Crom's landscape

The old castle ruins at Crom

Crom has a varied terrian from woodlands to wetlands, making it a perfect home for a huge variety of plants and animals. This diversity of habitats means Crom is an important conservation site.

Broadleaved Woodland

Ireland has very little native broadleaved woodland remaining but Crom is home to a large portion of it. The woodland here is dominated by oak which is known to support the greatest diversity of life in terms of lichens, mosses, invertebrates and even birds and mammals. Much of our woodland is known as wet woodland due to its proximity to Lough Erne. This habitat is important for the alder buckthorn shrub which supports the rare dark umber and brown scallop moth. Part of our work involes managing feral grazing and making sure the woodlands aren't overcome with invasive species such as rhododendron to ensure the they don't lose their character and diversity.

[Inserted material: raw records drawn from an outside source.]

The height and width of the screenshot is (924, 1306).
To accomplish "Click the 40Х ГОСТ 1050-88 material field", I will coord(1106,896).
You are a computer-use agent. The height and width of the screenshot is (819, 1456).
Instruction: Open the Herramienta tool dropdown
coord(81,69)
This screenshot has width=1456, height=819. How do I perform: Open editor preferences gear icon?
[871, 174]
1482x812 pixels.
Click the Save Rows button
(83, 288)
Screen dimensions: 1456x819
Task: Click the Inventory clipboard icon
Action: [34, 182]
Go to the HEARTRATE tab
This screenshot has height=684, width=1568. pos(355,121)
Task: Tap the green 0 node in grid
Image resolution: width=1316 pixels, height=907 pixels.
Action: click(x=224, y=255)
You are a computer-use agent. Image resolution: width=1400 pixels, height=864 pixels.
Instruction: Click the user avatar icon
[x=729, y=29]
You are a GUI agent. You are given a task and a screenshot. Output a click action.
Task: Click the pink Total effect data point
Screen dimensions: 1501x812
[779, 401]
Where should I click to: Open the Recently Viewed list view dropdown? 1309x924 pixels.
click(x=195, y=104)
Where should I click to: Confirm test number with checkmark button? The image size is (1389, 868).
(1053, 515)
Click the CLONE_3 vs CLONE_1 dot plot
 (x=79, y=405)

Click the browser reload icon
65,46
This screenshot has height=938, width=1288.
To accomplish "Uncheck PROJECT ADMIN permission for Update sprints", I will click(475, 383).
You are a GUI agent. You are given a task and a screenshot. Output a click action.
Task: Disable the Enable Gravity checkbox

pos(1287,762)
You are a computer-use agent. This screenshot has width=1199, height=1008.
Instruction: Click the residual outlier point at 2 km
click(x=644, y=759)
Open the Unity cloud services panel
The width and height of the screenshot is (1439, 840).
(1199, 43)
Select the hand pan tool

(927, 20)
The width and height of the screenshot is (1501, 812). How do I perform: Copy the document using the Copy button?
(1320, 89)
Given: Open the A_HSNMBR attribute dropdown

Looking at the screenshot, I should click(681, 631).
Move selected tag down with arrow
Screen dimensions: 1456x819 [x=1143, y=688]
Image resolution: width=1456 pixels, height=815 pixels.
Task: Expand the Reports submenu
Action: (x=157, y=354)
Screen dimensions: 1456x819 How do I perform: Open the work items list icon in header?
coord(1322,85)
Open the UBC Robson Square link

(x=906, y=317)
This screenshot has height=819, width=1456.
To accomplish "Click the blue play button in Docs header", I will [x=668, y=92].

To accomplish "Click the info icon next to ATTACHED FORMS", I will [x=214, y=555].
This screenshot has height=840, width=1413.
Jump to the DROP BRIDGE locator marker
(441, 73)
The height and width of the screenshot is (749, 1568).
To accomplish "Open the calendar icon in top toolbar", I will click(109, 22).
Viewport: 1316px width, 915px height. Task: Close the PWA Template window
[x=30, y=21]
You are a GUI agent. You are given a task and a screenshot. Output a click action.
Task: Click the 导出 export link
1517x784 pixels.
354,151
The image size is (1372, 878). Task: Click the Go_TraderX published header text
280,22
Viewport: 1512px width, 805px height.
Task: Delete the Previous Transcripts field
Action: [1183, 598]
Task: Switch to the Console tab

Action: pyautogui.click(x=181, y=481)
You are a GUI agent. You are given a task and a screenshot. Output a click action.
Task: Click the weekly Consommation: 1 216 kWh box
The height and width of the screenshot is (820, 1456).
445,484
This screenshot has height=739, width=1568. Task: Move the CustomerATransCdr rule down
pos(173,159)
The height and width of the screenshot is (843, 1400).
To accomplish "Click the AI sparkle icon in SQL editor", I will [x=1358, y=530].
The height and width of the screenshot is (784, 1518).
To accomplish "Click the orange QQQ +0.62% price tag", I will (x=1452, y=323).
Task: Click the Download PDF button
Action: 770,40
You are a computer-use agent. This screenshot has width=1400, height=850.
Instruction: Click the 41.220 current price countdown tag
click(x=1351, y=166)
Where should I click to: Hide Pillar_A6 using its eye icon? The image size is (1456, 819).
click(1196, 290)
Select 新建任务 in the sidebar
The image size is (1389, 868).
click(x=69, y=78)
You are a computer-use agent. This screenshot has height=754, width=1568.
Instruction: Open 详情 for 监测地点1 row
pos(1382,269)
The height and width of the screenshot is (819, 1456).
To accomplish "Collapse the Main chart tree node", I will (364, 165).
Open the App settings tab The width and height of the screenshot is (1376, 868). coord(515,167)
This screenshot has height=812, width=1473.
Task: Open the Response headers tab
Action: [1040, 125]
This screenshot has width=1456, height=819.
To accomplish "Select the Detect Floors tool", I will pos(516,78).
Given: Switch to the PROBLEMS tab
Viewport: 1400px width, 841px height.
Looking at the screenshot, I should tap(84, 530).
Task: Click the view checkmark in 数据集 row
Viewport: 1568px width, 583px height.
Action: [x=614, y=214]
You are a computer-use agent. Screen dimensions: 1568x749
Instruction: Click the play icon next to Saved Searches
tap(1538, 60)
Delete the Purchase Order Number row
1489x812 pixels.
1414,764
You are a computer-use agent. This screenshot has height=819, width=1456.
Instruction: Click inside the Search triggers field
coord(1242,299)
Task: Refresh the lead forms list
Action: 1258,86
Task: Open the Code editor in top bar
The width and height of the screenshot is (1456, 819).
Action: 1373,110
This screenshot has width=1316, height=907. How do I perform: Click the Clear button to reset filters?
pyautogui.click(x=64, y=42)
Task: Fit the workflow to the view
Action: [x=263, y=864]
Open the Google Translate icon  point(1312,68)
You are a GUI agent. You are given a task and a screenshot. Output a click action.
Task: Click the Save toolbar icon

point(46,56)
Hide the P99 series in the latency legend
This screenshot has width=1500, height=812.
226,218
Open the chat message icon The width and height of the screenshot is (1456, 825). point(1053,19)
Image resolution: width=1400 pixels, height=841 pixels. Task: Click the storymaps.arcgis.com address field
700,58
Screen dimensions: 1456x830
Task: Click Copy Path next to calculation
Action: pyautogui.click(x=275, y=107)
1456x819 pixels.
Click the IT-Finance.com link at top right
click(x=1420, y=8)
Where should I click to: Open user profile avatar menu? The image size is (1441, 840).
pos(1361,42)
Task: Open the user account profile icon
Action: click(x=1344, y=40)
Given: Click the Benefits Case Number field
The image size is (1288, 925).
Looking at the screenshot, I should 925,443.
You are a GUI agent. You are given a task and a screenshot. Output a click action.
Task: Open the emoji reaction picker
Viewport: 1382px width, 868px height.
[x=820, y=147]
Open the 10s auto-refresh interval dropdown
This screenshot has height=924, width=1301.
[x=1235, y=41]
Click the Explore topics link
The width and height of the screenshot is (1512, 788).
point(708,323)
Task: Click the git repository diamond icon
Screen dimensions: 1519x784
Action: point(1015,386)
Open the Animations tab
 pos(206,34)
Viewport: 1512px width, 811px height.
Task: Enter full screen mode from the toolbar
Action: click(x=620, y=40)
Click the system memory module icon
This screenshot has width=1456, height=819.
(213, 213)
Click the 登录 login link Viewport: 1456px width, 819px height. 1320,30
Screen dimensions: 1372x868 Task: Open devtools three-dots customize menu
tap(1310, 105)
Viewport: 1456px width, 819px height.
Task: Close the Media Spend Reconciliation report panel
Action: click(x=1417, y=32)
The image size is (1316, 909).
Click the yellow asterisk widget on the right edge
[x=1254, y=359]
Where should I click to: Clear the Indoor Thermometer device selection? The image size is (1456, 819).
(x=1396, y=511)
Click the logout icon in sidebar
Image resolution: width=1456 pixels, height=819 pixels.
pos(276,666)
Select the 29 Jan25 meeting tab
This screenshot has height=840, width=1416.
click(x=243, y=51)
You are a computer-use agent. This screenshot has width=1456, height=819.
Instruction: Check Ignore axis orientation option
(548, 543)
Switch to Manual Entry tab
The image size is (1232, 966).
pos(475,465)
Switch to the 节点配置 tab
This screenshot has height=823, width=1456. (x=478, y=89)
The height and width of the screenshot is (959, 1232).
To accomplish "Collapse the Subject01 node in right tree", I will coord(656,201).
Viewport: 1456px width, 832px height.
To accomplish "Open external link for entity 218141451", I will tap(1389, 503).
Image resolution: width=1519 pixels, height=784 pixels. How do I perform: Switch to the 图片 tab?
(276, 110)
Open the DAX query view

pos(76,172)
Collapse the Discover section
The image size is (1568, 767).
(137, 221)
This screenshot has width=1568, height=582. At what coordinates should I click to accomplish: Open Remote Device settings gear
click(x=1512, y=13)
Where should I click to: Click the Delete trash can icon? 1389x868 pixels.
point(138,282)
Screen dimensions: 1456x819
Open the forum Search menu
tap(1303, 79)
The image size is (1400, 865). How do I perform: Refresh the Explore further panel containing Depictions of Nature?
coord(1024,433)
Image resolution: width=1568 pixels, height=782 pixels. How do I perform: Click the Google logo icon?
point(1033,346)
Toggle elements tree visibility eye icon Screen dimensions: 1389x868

Bluebells amongst the trees in the Culliaghs at Crom
Bluebells amongst the trees at Crom estate
Bluebells amongst the trees in the Culliaghs at Crom


Crom is also home to large areas of species-rich grassland teeming with life, from a huge range of wildlflowers to a whole host of invertebrates. Our grasslands are generally quite wet which gives them their own character and a particular mix of species. Flowers like ragged robin, meadowsweet and purple loosestrife love the soggy ground and support a variety of bee, butterfly and moth species who in turn support the dragonfly and damselfly species who prey on them. This grassland takes careful management as without grazing or regular cutting the grasslands would swallow up the diverse flora, decimating the array of invertebrates that depend on them.

Meadowsweet growing along the banks of Lough Erne
A view across Lough Erne to the Summerhouse at Crom
Meadowsweet growing along the banks of Lough Erne


Another important habitat at Crom is Lough Erne itself. The waters support a number of fish including perch, bream, brown trout and eels. Fishing has brought many people to the shores of Lough Erne over the years but it also brings some of our most loved wildlife, like the herons, great crested grebes and otters.

A heron silhouetted in a tree at Crom
A heron perching in a tree at Crom estate
A heron silhouetted in a tree at Crom


Parkland is the combination of grazing pasture and mature broad-leaved trees such as oak and ash. The main entrance to Crom is surrounded by this parkland with the sheep and cattle keeping the grass short during the growing season and large trees providing shelter in the rain. This habitat supports a great diversity of bird species which love searching for worms in the short turf and exposed soil torn up by the livestock. You’ll often see pied wagtails and starlings as well as fieldfares and redwings during the winter, taking advantage of the buffet that’s on offer.

Deer at Crom
Group of deer
Deer at Crom

Castle ruins 

The Old Castle and Yew Trees lie at the heart of our wonderful Crom estate. Learn more about these two icons that embody the history, beauty and nature of the estate.

The Old Castle at Crom was built in the early 17th-century by a Scottish planter, Michael Balfour. The Castle and the Estate passed to the Crichton family in 1655 when Abraham Crichton married the daughter of the previous tenant, the Bishop of Clogher.

The 'old castle' ruins at Crom
The 'old castle' ruins at Crom estate, Fermanagh
The 'old castle' ruins at Crom

The castle survived two sieges by the Jacobites in 1689, but accidentally burnt down in 1764. According to a tradition, the fire took place when Abraham Crichton was returning in his boat from a housewarming party at Florence Court. Crichton saw a worrying glow in the sky to the south, and returned home to find his castle gutted.

In the 19th-century, additional walls and towers were added to the ruins of the Old Castle for romantic effect. Today, the Old Castle ruins are a secluded monument. Famous trees

Anciet Yew Trees

Close to the Old Castle ruins are Crom’s famous Yew Trees. They are a conjoined pair of a male and female yew, with a combined circumference of 377 feet (115m) and a diameter of 115 feet (35m). The larger, older female yew is of a considerable age, although how old exactly has been the subject of debate for many years.

The earliest known reference to the tree is from 1739, when it was described as an already venerable tree. The male tree is much younger, and was most likely planted in the 19th-century.